The cost of long-term care can be catastrophic. Families have lost virtually all of their life savings due to the tremendous cost of long-term care in a facility. Fortunately, there are a number of laws that protect a healthier spouse from impoverishment due to the cost of long-term care.
If a spouse requires long-term care then our government expects that the family will pay for a portion of the long-term care costs. Once the assets have been depleted then Medicaid will pay for that spouse’s long-term care needs. Unfortunately, due to the tremendous cost of long-term care in our Country, the Medicaid spend-down process often depletes the life savings.

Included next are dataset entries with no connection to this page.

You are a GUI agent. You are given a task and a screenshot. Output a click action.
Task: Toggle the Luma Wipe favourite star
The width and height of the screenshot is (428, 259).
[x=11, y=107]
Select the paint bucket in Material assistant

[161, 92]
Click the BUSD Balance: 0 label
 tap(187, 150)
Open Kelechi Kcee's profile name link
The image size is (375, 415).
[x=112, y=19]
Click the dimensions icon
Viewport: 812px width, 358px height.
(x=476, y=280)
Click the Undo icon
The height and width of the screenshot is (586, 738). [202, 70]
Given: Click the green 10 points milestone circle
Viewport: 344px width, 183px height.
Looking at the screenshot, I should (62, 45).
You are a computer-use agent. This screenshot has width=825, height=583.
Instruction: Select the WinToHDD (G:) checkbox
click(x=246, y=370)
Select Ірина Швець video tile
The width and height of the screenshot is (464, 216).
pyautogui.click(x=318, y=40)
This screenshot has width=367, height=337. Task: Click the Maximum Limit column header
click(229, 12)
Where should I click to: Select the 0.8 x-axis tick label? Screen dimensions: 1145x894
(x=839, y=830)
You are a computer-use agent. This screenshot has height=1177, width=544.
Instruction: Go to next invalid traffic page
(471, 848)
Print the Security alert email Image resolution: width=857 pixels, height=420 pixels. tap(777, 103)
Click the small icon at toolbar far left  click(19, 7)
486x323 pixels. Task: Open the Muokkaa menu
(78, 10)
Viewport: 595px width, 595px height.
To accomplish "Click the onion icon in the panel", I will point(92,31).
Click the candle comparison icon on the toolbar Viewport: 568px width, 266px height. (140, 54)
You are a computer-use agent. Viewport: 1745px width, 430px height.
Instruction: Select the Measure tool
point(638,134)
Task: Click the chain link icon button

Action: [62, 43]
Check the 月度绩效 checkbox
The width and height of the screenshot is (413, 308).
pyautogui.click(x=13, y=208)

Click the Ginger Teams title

One of the most important Medicaid laws concerning assets of a married couple is a federal law that was passed by Congress approximately 35 years ago. According to this federal law, a healthier spouse is entitled to a minimum amount of assets. The law also sets forth a maximum amount of assets that a healthier spouse can keep.
According to applicable federal law, a healthier spouse is allowed to keep the marital residence, unlimited personal effects and household goods, as well as a certain portion of the remaining assets. A healthier spouse is allowed one half of the remaining assets but no more than a maximum amount, as well as no less than a minimum amount. The maximum and minimum amount that a healthier spouse can keep has increased from last year.
Last year the maximum amount that a healthier spouse could retain in assets was $148,620.00. Last year the minimum amount that a healthier spouse could keep was $29,724.00.
Effective January 1, 2024, a healthier spouse can now keep more assets. According to applicable federal law, a healthier spouse is allowed to keep a maximum of $154,140.00. The minimum amount of assets that a healthier spouse can keep is $30,828.00.